Please reproduce the data below exactly, starting at the line that contains "will (25, 197)." and ending at the line that contains "Looking at the screenshot, I should (543, 505).", with both of those lines included.
###
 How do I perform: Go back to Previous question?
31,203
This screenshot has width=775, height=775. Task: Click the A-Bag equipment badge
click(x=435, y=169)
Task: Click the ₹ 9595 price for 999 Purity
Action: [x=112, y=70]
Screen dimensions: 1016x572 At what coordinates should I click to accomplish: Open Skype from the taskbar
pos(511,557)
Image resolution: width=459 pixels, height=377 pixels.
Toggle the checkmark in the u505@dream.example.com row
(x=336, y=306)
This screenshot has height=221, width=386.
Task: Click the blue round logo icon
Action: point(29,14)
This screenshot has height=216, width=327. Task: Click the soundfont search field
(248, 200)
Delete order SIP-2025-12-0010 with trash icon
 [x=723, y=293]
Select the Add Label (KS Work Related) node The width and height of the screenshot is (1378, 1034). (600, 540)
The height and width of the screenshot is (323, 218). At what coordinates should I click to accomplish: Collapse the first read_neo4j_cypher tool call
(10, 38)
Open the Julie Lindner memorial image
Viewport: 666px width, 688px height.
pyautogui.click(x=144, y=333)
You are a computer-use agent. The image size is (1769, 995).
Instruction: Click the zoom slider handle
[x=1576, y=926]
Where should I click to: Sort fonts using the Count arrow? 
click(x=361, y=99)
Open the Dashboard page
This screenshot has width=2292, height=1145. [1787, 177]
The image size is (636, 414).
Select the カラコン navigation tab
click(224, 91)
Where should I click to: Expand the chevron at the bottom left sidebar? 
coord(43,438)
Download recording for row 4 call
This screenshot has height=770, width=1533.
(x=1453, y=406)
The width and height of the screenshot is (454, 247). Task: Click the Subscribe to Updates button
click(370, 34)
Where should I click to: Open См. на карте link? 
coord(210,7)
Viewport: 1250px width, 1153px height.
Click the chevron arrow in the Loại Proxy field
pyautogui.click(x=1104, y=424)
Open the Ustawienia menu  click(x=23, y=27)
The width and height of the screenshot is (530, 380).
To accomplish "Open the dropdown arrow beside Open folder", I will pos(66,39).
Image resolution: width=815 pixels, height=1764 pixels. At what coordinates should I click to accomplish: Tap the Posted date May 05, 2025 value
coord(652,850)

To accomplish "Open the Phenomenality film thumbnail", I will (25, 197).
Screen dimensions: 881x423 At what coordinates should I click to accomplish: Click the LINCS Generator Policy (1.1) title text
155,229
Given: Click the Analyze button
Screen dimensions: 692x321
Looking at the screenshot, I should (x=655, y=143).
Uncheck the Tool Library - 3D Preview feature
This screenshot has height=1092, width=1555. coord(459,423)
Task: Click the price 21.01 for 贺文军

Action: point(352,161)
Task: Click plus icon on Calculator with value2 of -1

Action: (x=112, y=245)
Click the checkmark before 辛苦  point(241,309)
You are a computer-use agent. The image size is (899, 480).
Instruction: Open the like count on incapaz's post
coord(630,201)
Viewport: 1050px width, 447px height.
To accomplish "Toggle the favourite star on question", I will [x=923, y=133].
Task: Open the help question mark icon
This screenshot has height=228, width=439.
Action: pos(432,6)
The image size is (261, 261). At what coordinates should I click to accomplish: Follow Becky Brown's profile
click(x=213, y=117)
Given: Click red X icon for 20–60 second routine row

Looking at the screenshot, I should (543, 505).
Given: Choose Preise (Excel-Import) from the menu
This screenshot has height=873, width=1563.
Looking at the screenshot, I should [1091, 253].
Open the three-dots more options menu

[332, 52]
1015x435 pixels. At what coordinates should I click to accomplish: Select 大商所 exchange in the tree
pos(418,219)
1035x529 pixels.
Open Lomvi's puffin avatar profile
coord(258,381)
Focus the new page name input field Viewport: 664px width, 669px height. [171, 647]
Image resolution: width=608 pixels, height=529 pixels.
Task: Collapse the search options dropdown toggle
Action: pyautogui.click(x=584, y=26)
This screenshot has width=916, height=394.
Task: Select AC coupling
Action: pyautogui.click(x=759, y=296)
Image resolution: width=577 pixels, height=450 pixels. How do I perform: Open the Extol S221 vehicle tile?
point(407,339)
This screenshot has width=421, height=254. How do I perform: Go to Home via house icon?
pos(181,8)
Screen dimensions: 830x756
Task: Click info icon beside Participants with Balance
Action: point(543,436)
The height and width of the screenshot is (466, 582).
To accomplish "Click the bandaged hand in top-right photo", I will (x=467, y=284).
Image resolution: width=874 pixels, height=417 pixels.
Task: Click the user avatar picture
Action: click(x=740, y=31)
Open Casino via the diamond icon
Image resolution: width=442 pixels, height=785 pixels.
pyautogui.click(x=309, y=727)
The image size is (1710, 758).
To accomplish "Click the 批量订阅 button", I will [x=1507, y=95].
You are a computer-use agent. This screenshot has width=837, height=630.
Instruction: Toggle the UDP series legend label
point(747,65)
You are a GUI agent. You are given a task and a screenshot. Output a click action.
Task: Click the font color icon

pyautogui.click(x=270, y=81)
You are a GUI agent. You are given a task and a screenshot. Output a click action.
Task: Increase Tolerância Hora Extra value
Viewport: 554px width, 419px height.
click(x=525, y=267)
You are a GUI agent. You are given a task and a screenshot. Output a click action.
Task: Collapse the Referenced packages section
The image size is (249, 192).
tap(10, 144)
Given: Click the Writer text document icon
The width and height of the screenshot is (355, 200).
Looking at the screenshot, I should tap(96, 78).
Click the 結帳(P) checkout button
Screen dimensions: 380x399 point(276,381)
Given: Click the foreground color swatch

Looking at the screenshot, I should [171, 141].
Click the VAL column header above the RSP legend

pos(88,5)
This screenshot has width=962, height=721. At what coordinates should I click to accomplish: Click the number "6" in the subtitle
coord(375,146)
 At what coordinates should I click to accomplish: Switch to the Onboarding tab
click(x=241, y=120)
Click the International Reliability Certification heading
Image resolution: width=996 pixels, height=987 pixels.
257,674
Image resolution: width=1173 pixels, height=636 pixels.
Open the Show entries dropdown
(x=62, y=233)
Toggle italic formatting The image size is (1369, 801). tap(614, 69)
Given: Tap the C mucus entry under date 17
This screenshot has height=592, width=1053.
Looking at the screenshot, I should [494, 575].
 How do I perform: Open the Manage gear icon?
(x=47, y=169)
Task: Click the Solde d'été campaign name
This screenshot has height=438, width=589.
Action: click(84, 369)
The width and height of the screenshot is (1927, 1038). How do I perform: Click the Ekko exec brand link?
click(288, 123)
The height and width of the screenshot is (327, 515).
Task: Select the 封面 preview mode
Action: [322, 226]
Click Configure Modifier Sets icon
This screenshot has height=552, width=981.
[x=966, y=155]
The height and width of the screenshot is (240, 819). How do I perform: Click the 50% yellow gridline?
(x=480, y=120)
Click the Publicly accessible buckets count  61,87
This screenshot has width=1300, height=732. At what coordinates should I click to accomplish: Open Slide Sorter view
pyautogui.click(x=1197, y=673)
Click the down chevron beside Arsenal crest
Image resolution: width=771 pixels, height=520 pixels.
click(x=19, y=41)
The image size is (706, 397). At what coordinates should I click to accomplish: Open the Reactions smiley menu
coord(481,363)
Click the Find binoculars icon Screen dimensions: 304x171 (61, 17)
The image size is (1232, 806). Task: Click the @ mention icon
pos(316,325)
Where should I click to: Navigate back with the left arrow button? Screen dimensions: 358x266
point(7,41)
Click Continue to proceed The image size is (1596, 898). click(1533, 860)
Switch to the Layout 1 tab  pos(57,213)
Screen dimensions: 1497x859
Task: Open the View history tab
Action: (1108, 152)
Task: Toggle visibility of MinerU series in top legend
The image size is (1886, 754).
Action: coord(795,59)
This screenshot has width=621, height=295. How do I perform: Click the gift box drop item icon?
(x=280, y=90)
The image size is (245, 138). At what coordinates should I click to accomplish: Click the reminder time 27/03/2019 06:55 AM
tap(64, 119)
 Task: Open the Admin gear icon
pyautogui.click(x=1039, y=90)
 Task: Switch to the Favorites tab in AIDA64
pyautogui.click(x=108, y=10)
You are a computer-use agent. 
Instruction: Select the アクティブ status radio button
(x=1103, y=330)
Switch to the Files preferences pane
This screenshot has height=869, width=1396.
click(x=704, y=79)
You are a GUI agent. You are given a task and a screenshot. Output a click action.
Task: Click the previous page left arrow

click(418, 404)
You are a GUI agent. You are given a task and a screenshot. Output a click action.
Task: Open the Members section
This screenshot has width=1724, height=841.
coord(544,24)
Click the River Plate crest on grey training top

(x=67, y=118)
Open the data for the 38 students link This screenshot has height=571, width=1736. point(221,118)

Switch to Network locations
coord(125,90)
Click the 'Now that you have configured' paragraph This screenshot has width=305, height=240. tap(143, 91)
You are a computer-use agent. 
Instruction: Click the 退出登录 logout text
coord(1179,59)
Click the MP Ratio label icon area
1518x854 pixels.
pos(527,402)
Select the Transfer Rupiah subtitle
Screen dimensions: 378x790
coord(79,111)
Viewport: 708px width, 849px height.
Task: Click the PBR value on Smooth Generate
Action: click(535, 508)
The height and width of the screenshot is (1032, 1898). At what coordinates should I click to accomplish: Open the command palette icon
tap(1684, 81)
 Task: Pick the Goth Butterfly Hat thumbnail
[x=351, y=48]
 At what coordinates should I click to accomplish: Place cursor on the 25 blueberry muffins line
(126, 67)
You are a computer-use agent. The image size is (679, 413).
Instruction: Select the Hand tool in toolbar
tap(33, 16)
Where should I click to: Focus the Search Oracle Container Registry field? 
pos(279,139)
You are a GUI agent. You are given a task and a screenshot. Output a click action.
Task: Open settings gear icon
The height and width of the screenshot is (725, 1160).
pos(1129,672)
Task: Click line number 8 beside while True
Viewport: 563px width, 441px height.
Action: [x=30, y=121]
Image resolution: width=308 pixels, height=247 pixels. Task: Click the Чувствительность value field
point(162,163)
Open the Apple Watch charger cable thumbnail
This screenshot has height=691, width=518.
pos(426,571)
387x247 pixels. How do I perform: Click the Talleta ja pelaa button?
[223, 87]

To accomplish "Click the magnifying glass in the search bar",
###
_Exercise solution_
To accomplish "Open the Phenomenality film thumbnail", I will (25, 197).
Screen dimensions: 881x423 At what coordinates should I click to accomplish: Click the LINCS Generator Policy (1.1) title text
155,229
Given: Click the Analyze button
Screen dimensions: 692x321
Looking at the screenshot, I should (x=655, y=143).
Uncheck the Tool Library - 3D Preview feature
This screenshot has height=1092, width=1555. coord(459,423)
Task: Click the price 21.01 for 贺文军

Action: point(352,161)
Task: Click plus icon on Calculator with value2 of -1

Action: (x=112, y=245)
Click the checkmark before 辛苦  point(241,309)
You are a computer-use agent. The image size is (899, 480).
Instruction: Open the like count on incapaz's post
coord(630,201)
Viewport: 1050px width, 447px height.
To accomplish "Toggle the favourite star on question", I will [x=923, y=133].
Task: Open the help question mark icon
This screenshot has height=228, width=439.
Action: pos(432,6)
The image size is (261, 261). At what coordinates should I click to accomplish: Follow Becky Brown's profile
click(x=213, y=117)
Given: Click red X icon for 20–60 second routine row

Looking at the screenshot, I should (543, 505).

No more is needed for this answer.